Records for processing
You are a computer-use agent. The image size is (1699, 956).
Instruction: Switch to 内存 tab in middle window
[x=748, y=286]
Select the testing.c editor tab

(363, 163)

Task statement
Repeat the data exactly, with every line included.

Written solution
You are a computer-use agent. The image size is (1699, 956).
Instruction: Switch to 内存 tab in middle window
[x=748, y=286]
Select the testing.c editor tab

(363, 163)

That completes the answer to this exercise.